Ci sono posti che trascendono la loro stessa esistenza, smettono di essere definiti dalle città o dalle bellezze naturali, non sono descritti nemmeno dai parchi, dagli abitanti o dai luoghi di culto ma diventano un simbolo, creato dall’immaginazione. Il Giappone è uno di questi posti. Non è per la sua storia millenaria, per la pulizia delle sue strade, o quantomeno non è più solo per le sue stranezze che il Giappone campeggia nel nostro immaginario. Un immaginario fatto di Samurai e Goldrake, Geishe e Cosplay, giardini zen e grattacieli.
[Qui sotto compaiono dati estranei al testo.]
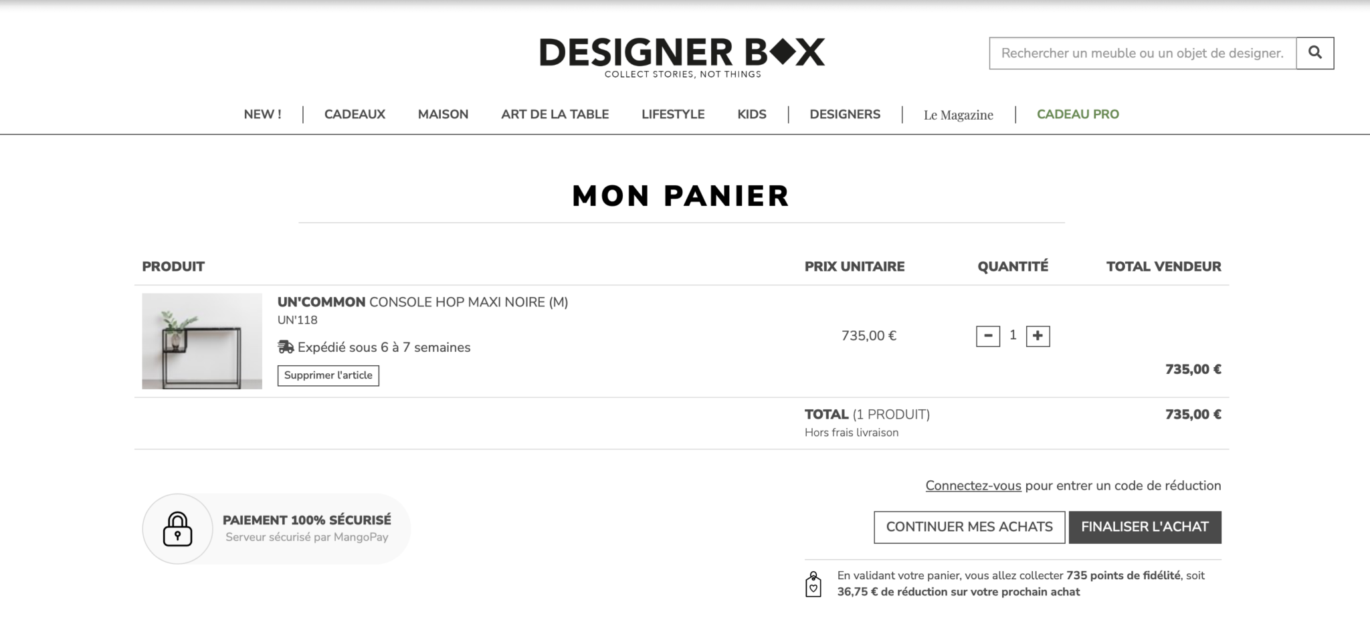Open the CADEAU PRO page
The height and width of the screenshot is (622, 1370).
pyautogui.click(x=1078, y=114)
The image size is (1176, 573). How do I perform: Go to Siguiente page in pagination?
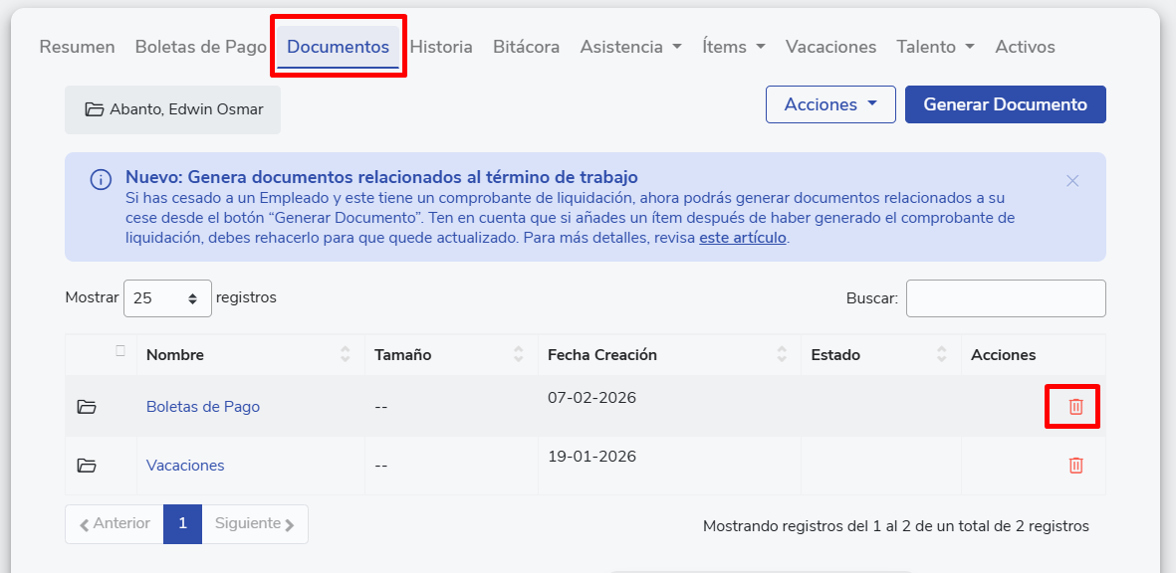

“In questo paese non c’è nulla che stoni, nulla fuori di posto o fuori di proporzione, pare che ogni cosa sia messa lì per l’effetto d’insieme, come sopra un immenso scenario, si tratti di una casa o d’un albero o d’una banderuola.”
Luigi Barzini in Dall’impero del Mikado all’impero dello Zar (1908)
Un’intera generazione di bambini e ragazzi lo ha conosciuto negli anni ’80, quando per i loro genitori il Giappone era solo un produttore di macchine fotografiche e motociclette. Sembra incredibile ma i cartoni animati hanno contribuito in maniera sostanziale a formare quell’immaginario collettivo costellato di gente in kimono, tazzoni di ramen e razzimissile. Quel mondo curioso disegnato, a partire dagli anni ’80, nella fantasia dei ragazzini sopravvive tuttora a Tokyo, Hiroshima, nelle stradine di Kyoto attorno al Kiyomizu-dera o in un qualsiasi altro quartiere di Osaka.
Con questi presupposti, il viaggio in Giappone, non può essere banale. E così capita di seguire il filo sottile della curiosità imparando a non desistere, a non mollare anche quando, e in Giappone capita spesso, nessuna domanda trova soddisfazione.
“la cosa che continuava ad attrarlo nel Giappone era il fatto che ci fosse sempre qualcosa che non si capiva del tutto. Polese non si riferiva al mito del Giappone enigmatico e misterioso, ma alla grande varietà (iroiro, per l’appunto) di cose, informazioni e valori spesso nascosti dalle complicate regole di una società gerarchica e da una scrittura particolarmente difficile”
Giorgio Amitrano in IROIRO
In questo modo diventa facile perdersi negli spazi liberi, compresi e compressi, tra il l’high tech da un lato, e il mistico dall’altro. Da fuori sembra un paese senza mezze misure, quello del sol levante, ingessato dai contrasti. Ma è sufficiente mezz’ora passata in un vagone della metro per distinguere un’ampia varietà di stili e emozioni e modi di vita, messi in mostra secondo convenzioni a noi sconosciute.
È un territorio tutto da scoprire dove si muove un quotidiano tanto timido e riservato nelle maniere quanto sfacciato, intenso, nei colori e nelle forme.